I get asked if it’s hard being vegan a lot. And my answer is always a resounding NO! Because I really don’t think it is. But there is one thing I have found that I really do miss. And that’s honey. And propolis come to think of it. It is probably one of the aspects of veganism that non-vegans think is truly weird. Why would anyone have a problem with taking something from bees? They’re just bees, right? Well, vegans don’t take anything from sentient beings, which includes insects. But, and I speak for myself and increasingly non-vegans also, there are other reasons for not consuming honey and other bee products. Reasons that aren’t too different from the concerns people have about animal agriculture and the many inhumane and unnatural practises involved with that.
I have a few issues with commercial bee keeping. The most obvious of course is that this is again just another method of farming which is profit driven. The care and natural instinct of the bee is of no real concern to the commercial beekeeper. In every possible way, bees are prevented from any kind of natural behaviours when they are farmed. The hive itself is not formed naturally, instead wax moulds are implemented. Bees are frequently disturbed and are prevented from swarming. The Queen bee often has her wings clipped, which prevents her from leaving with part of the hive as this reduces available honey. In nature, a new Queen would normally take over. A Queen is also artificially inseminated, a process which kills the drone bee. Beekeepers often kill the Queen every few years and replace her to get maximum honey. Culling of hives is a particularly nasty aspect of commercial beekeeping and occurs after honey collection, usually by burning or gassing them. As bees hibernate in winter and don’t produce honey, the cost of keeping them alive ( feeding them ) is avoided by culling instead. In some countries, particularly the US, bees are transported though winter and feed with sugar water ( often HFCS ) to enable them to pollinate crops across the country which also means they are unable to hibernate. And if all this isn’t enough, the addition of the much publicised and hugely controversial pesticide use in commercial beekeeping is highlighting just how much our interference could be affecting bees, and in turn our own survival. Neonicotinoids in particular have caused huge concern. There is a significant amount of evidence regarding the harm these types of pesticides are causing, to the extent that 3 of them have restricted use in the EU. The Ethical Consumer Magazine has a very informative article regarding neonicotinoids, with references and details regarding the companies that make them. In fact they have devoted much of their Nov/Dec issue to honey and bees, you can find here.

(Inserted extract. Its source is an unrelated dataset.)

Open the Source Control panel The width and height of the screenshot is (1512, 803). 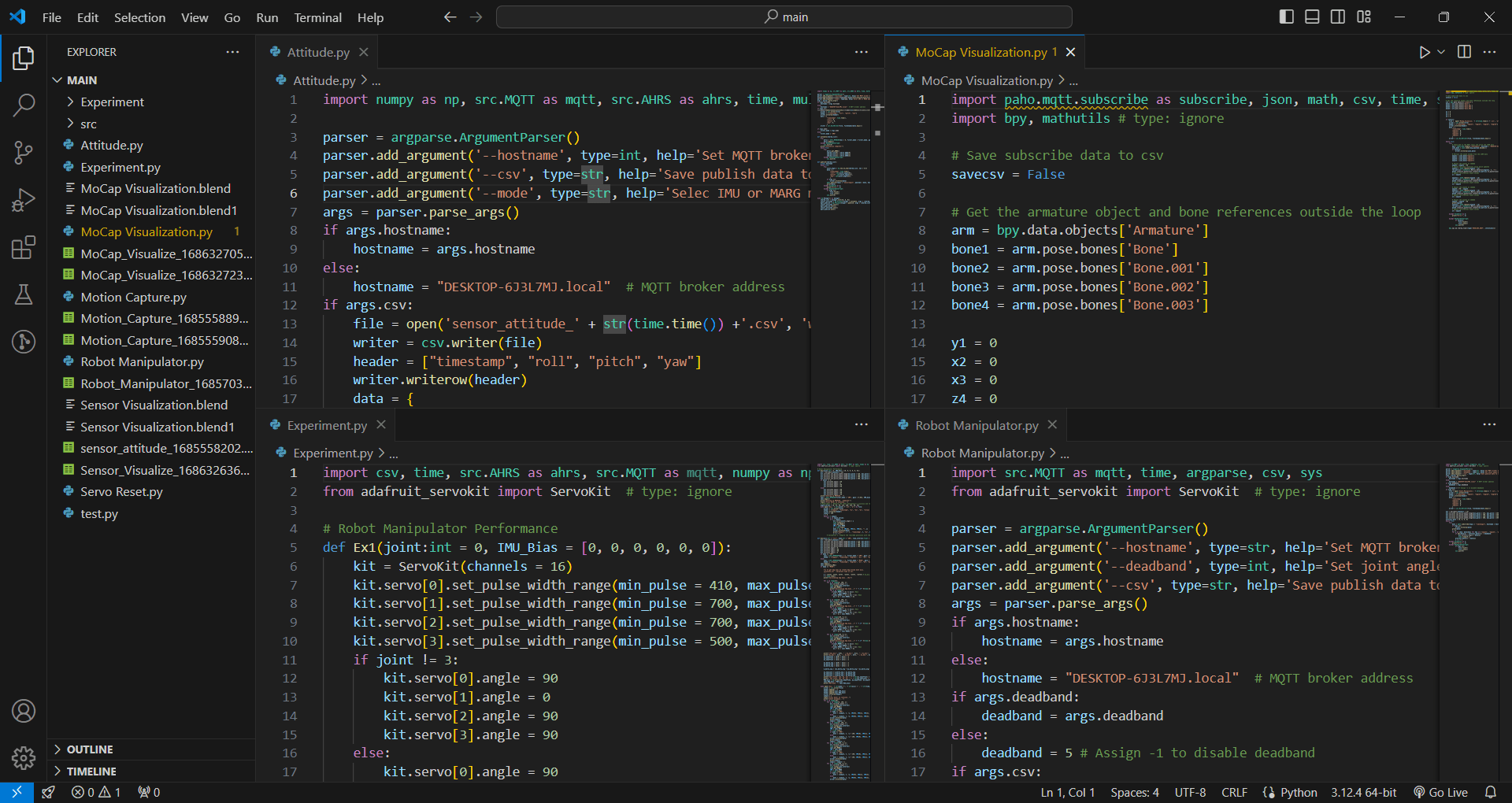24,153
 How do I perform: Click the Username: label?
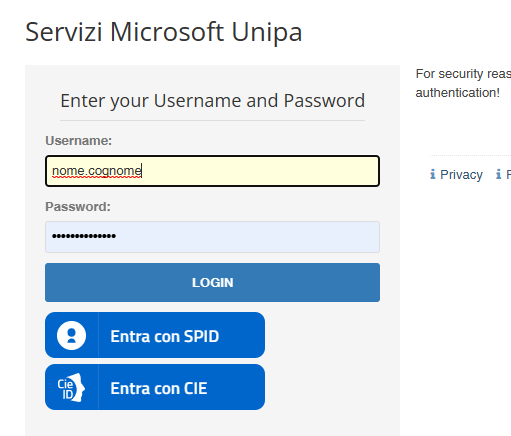point(79,141)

There has been massive attention given lately to the plight of our bees, and not just honey bees either. We are seeing problems with wild bees that has led to extinction of many, including 3 species of the British Bumblebee. I was astounded to learn that wild bees have lost 97% of their wildflower meadow habitats. Without bees it would cost farmers close to £2 million a year to pollinate crops by hand. A part of being a conscious consumer includes understanding what is required to supply us with the varied amount of food we need to thrive. Without bees, and that includes wild bees which could not be simply replaced by honey bees, we would have a very plain and nutrient deficient diet. I am pleased to hear that the UK Government have recently announced a Bee Action Plan which will include scientific monitoring of bees and a strategy to reverse the decline of all pollinating insects.
Is there any kind of acceptable alternative to commercial beekeeping? I have written about our wonderful stay at Alpha Farm in Dorset earlier this year, when we stayed in their Eco lodge. The owners are also Natural Beekeepers, a concept I had not heard of until I stayed there. Natural beekeeping is a bee-centred approach to beekeeping. It allows bees to behave naturally, with very little management at all from the beekeeper. They generally only visit the hive a few times a year, and never take honey in winter. They only take excess honey, so there is no real commercial interest in this type of beekeeping. Bees are allowed to swarm and never fed sugar water. There is some good evidence emerging that bees kept this way actually have better resistance to pests and diseases than when compared to commercial bees. However, it is still a process that involves using bees, which is not morally justifiable. You are taking something that isn;t yours to take, however you do it.
So, am I to continue missing honey? Just how far will I personally take this ‘vegan thing’. I can not make an exception when it comes to any use of sentient beings. I am also a long time environmentalist, and it is very clear to me that any negative influence we have on nature is unacceptable and unsustainable. We are only just beginning to understand the impact our commercial beekeeping and our destruction of habitat will have on bees and our own food sources. From a medicinal perspective, honey and propolis ( a wonderful and powerful substance made and used by bees which is a wonderful healer and my most used infection fighter ) are extremely helpful and have been used for medical purposes for thousands of years. Neither honey or propolis are vegan however, and their use can still not be justified simply because humans will benefit from it. Yes, I sometimes miss it, but my personal desires are not more important than the rights of any sentient being.
UPDATE: I don’t miss honey anymore. I got over it, it was actually easy! Medicinally we have many things at our disposal which can replace honey and anything else we take from beings. Honey remains off the menu, out of my medicine cabinet. If I want to add sweetness to a recipe, my first choice is always dates, or if I need a liquid I’ll blend them with water. No need for honey at all.